Lubazodone

Clinical data
- Other names: YM-992; YM-35995
- Routes of administration: Oral
- Drug class: Serotonin antagonist and reuptake inhibitor (SARI); Serotonin reuptake inhibitor; Serotonin 5-HT_{2A} receptor antagonist
- ATC code: None;

Identifiers
- IUPAC name (2S)-2-[(7-fluoro-2,3-dihydro-1H-inden-4-yl)oxymethyl]morpholine;
- CAS Number: 161178-07-0;
- PubChem CID: 157919;
- ChemSpider: 138947;
- UNII: 850TB2B172;
- CompTox Dashboard (EPA): DTXSID30167074 ;

Chemical and physical data
- Formula: C_{14}H_{18}FNO_{2}
- Molar mass: 251.301 g·mol^{−1}
- 3D model (JSmol): Interactive image;
- SMILES C1CC2=C(C=CC(=C2C1)F)OC[C@@H]3CNCCO3;
- InChI InChI=1S/C14H18FNO2/c15-13-4-5-14(12-3-1-2-11(12)13)18-9-10-8-16-6-7-17-10/h4-5,10,16H,1-3,6-9H2/t10-/m0/s1; Key:HTODIQZHVCHVGM-JTQLQIEISA-N;

= Lubazodone =

Abandoned experimental antidepressant drug

Lubazodone (developmental code names YM-992, YM-35995) is an experimental antidepressant which was under development by Yamanouchi for the treatment for major depressive disorder in the late 1990s and early 2000s but was never marketed.

It acts as a serotonin reuptake inhibitor (K_{i} for SERT = 21 nM) and 5-HT_{2A} receptor antagonist (K_{i} = 86 nM), and hence has the profile of a serotonin antagonist and reuptake inhibitor (SARI). The drug has good selectivity against a range of other monoamine receptors, with its next highest affinities being for the α_{1}-adrenergic receptor (K_{i} = 200 nM) and the 5-HT_{2C} receptor (K_{i} = 680 nM).

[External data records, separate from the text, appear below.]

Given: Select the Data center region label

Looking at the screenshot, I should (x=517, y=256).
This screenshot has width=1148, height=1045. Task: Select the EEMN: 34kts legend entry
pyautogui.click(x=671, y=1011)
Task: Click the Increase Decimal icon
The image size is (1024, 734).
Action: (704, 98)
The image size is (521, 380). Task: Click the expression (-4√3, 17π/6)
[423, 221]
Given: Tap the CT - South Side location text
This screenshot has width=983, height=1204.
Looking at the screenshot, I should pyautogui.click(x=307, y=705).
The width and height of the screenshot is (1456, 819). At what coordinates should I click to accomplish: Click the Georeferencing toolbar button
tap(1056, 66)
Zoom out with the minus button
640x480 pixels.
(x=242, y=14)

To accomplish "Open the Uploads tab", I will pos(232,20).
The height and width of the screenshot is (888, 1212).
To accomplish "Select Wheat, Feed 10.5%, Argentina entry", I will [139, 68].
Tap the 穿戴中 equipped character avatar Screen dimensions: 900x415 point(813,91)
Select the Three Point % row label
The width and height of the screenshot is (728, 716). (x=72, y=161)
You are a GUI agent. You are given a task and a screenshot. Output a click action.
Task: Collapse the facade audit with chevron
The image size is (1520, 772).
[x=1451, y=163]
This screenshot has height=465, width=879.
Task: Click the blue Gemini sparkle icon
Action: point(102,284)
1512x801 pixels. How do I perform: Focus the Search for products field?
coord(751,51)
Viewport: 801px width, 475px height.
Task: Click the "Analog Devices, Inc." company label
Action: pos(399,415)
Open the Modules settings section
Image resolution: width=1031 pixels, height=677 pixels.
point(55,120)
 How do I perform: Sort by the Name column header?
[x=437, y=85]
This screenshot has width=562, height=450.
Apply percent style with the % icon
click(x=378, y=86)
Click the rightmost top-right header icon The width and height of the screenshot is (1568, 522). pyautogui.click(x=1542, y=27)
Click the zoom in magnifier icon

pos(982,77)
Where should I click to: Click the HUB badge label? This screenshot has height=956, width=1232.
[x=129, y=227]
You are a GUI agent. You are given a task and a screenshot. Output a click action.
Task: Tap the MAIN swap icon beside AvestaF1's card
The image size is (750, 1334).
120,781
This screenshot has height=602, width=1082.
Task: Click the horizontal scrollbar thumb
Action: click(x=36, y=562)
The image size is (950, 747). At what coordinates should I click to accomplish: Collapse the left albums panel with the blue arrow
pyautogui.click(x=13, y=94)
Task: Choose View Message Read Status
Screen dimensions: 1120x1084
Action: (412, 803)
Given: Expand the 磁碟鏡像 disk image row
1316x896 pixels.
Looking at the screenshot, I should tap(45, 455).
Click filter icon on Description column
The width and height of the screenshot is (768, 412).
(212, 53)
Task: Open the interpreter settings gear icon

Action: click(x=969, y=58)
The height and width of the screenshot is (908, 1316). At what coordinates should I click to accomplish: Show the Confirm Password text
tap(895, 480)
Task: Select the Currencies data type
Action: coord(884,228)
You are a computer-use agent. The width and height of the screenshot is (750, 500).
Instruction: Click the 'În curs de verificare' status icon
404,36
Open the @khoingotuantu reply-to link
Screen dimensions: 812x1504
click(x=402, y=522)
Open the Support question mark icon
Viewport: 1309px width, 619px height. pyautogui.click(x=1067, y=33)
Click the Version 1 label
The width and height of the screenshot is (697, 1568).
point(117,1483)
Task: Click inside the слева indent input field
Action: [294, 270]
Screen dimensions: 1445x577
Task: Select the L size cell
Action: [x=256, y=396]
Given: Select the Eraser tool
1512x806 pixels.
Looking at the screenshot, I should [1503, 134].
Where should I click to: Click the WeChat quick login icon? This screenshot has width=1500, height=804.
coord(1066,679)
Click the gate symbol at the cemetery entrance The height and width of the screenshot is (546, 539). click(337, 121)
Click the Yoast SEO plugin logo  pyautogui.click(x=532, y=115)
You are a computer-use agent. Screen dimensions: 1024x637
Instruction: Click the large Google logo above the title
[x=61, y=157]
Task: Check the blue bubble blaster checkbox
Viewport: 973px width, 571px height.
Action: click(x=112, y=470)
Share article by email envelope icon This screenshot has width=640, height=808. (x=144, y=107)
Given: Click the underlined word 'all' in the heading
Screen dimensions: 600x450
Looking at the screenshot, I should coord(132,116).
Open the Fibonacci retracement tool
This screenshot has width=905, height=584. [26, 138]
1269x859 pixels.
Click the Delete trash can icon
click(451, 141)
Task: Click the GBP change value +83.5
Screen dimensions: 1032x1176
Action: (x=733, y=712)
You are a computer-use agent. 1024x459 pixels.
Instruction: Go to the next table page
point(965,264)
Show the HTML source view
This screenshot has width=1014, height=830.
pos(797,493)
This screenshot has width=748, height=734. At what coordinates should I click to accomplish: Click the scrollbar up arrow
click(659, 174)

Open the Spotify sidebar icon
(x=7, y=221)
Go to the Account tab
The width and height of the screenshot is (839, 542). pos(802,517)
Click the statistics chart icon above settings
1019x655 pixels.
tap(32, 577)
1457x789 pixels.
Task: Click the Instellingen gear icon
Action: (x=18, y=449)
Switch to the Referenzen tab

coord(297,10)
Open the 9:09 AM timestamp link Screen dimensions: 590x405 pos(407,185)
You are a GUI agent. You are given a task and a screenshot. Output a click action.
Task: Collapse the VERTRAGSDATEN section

Lubazodone is structurally related to trazodone and nefazodone, but is a stronger serotonin reuptake inhibitor and weaker as a 5-HT_{2A} receptor antagonist in comparison to them and is more balanced in its actions as a SARI. It reached phase II clinical trials for depression, but development was discontinued in 2001 reportedly due to the "erosion of the SSRI market in the United States".